Comment l'intelligence artificielle peut vous faire acheter des choses
Les listes de courses que nous griffonnions au dos d’une feuille de brouillon sont le plus souvent déjà connues des supermarchés que nous fréquentons.
D’abord via les cartes de fidélité que nous numérisons à la caisse, et d’autant plus depuis nos paniers en ligne, nos habitudes d’achat ne sont plus un secret. Mais maintenant, de plus en plus de détaillants utilisent l’IA (intelligence artificielle), des systèmes logiciels qui peuvent apprendre par eux-mêmes pour essayer de prédire et d’encourager automatiquement nos préférences et nos achats très spécifiques comme jamais auparavant. Ainsi, la prochaine fois que vous vous précipitez dans votre magasin local pour acheter certaines collations et un vin particulier un vendredi soir, vous pouvez peut-être blâmer l’IA et un ordinateur qui a tout appris sur vous pour la décision.
Will Broome est le fondateur d’Ubamarket, une entreprise britannique qui crée une application d’achat qui permet aux gens de payer des articles via leur téléphone, de faire des listes et de scanner les produits pour les ingrédients et les allergènes.
«Notre système d’IA suit les comportements des gens plutôt que leurs achats, et plus vous magasinez, plus l’IA en sait sur les types de produits que vous aimez», dit-il.
«Le module d’IA est conçu non seulement pour faire les choses évidentes, mais il apprend au fur et à mesure et devient anticipatif. Il peut commencer à se faire une idée de la probabilité que vous essayiez une autre marque ou d’acheter du chocolat un samedi. »
Et il peut proposer ce qu’il appelle des «offres hyper-personnalisées», comme du vin moins cher un vendredi soir.

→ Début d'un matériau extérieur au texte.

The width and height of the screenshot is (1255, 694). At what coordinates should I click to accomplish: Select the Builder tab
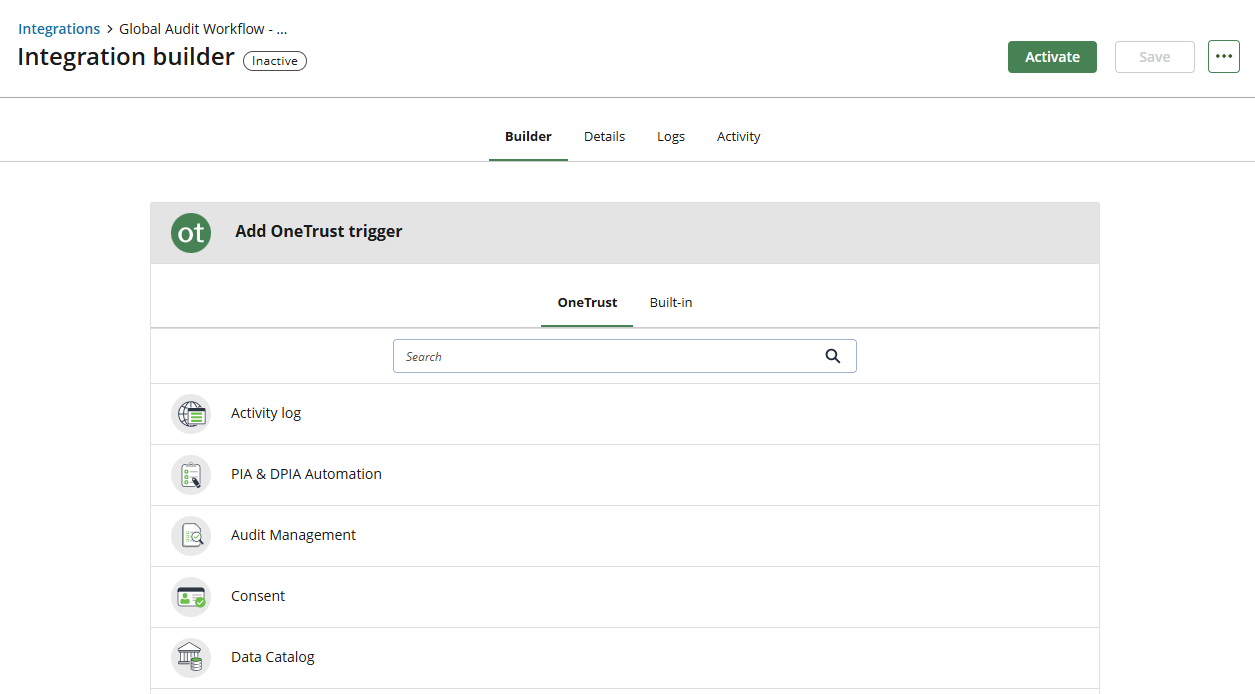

Ubamarket a eu du mal à persuader les plus grands supermarchés du Royaume-Uni d’adopter l’application. Il a donc plutôt conclu des accords avec de plus petites chaînes de dépanneurs au Royaume-Uni, notamment Spar, Co-op et Budgens, des magasins qui ne sont pas traditionnellement associés à la haute technologie.
L’adoption de l’application reste faible mais elle augmente, en partie grâce à la pandémie de coronavirus, qui a rendu les gens plus réticents à toucher les caisses ou à faire la queue.
«Avec l’application, nous avons constaté que le contenu moyen d’un panier était en hausse de 20% et que les utilisateurs de l’application étaient trois fois plus susceptibles de retourner faire leurs achats dans ce magasin», déclare M. Broome.
En Allemagne, une start-up berlinoise appelée SO1 fait des choses similaires avec son système d’IA pour les détaillants. Il affirme que neuf fois plus de personnes achètent des produits suggérés par l’IA que ceux proposés par les promotions traditionnelles, même lorsque les remises sont inférieures de 30%.
Obtenir des offres sur des produits que vous voudrez peut-être acheter plutôt que des coupons aléatoires est idéal pour les consommateurs. Cependant, Jeni Tennison, qui dirige l’Open Data Institute du Royaume-Uni, un organisme qui fait campagne contre l’utilisation abusive des données, reste prudente quant aux vastes quantités d’informations sur les personnes qui sont collectées.
«Les gens sont heureux d’être des produits recommandés, mais commencent à se sentir plus mal à l’aise lorsqu’ils sont poussés ou manipulés dans des achats particuliers basés sur une caricature de qui ils sont plutôt que sur toute la complexité de leur personnalité», dit-elle.
Et elle ajoute que l’utilisation de l’IA dans le commerce de détail soulève des questions sociétales plus importantes.
« Nous devons nous demander dans quelle mesure la collecte de données est équitable et éthique. Ainsi, par exemple, les femmes blanches de la classe moyenne se voient-elles offrir de l’argent sur les légumes frais, mais ce n’est pas offert à quelqu’un qui pourrait vraiment en bénéficier? » dit Mme Tennison.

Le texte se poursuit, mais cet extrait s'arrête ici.